Hubert : Je ne suis pas convaincu que ce qu’on propose fournira beaucoup plus d’emplois dans le futur que le chômage tel qu’on connaît aujourd’hui sera rapidement une vieille histoire et que donc partager le travail comme ça l’a été fait précédemment n’est pas la solution pour faire face à l’urgence climatique.

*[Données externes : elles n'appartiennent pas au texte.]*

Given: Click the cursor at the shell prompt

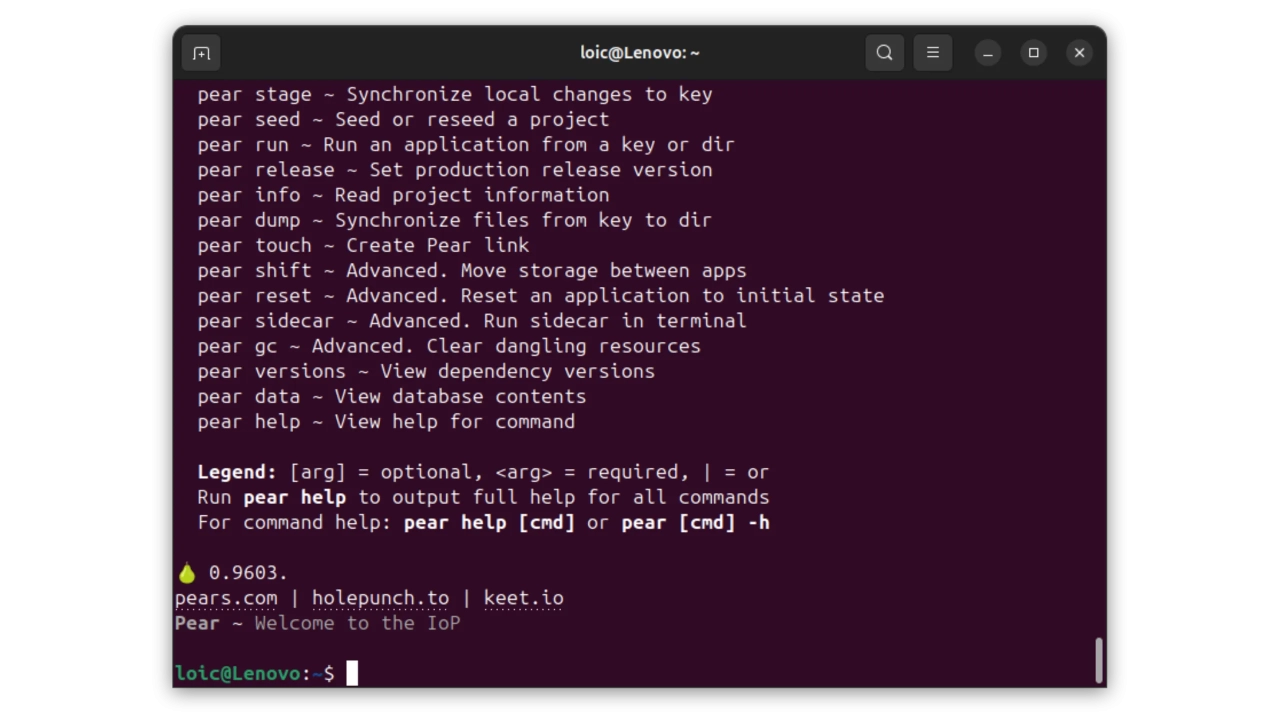Looking at the screenshot, I should pos(352,674).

Pierre : Heu… en un mot. Il y a eu beaucoup d’interventions contre, donc avec mon intervention je dois répondre à tout. Je pense qu’il faut partir d’un principe simple : ce n’est pas les droits humains et sociaux qu’on doit adapter à l’économie, c’est l’économie qu’on doit adapter aux droits humains et sociaux. La réduction du temps de travail est une bonne mesure à mon avis. Certains argumentent en disant ça va être difficile et dur pour les entreprises de passer le cap. Je voudrais rappeler quelques éléments. L’existence d’un volant de chômage important est due au fait qu’il y a des gains de productivité qui ont été réalisés depuis dix ans, depuis les 35 heures quoi. Des gains de productivité importants ont été réalisés depuis dix ans. Ces gains de productivité aboutissent au fait qu’avec moins de travail on consomme autant. Donc il ne s’agit pas de consommer davantage, mais il s’agit de faire moins de travail pour consommer autant.

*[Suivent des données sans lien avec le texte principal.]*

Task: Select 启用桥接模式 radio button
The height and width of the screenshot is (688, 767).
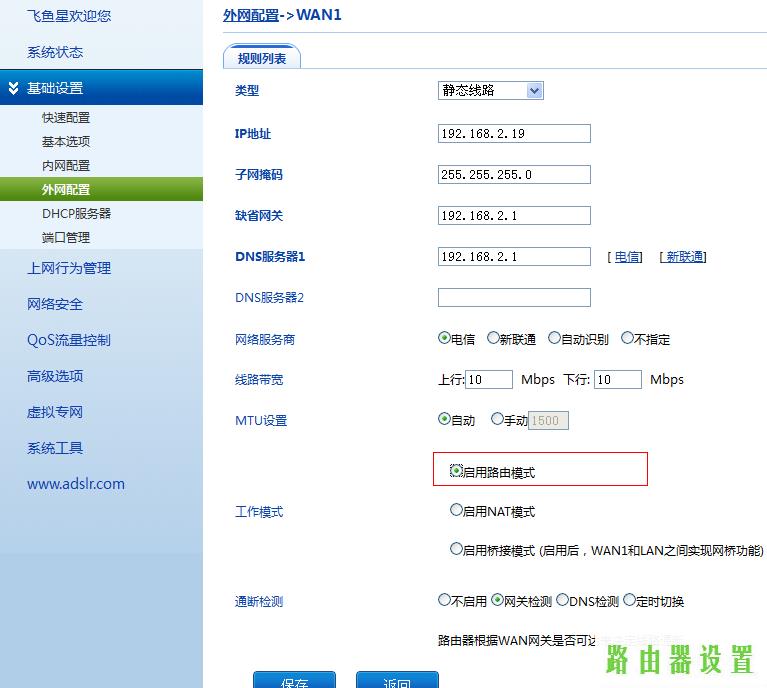Action: point(456,549)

Bon, donc avec moins de travail on consomme autant. Pendant dix années, les gains de productivité augmentent. Donc normalement la réduction de temps de travail devrait se faire minute par minute, année par année et non pas au bout de dix ans. Parce qu’au bout de dix ans la réduction nécessaire a grossi énormément et on doit la faire brutalement. Pourquoi on doit la faire brutalement ? Parce que pendant les dix ans écoulés le patronat s’est gavé. Et puis il a profité des gains de productivité sans les redistribuer en salaire ou en réduction de temps de travail.

Guy : Oui donc ce que je voudrais simplement dire comme argument qui à ma connaissance n’a pas été évoqué jusqu’à présent c’est que moi je suis convaincu que ça aura une incidence importante qu’on le veuille ou non sur les salaires et donc automatiquement sur le financement de la protection sociale en général. Demain, comment financer le chômage, la maladie, les retraites et après-demain la dépendance ?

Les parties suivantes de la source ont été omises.